Segment Open

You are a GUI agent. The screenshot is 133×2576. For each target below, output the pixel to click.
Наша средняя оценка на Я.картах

Segment Closed
Segment Open

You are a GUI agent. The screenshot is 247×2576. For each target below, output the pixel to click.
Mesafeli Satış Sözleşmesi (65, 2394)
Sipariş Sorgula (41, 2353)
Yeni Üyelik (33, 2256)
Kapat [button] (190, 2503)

Segment Closed

* PROBLEM TO SOLVE:
Count the lines of the data above where the string "pixel" shows up; reply with the number only.

* SOLUTION TO THIS PROBLEM:
2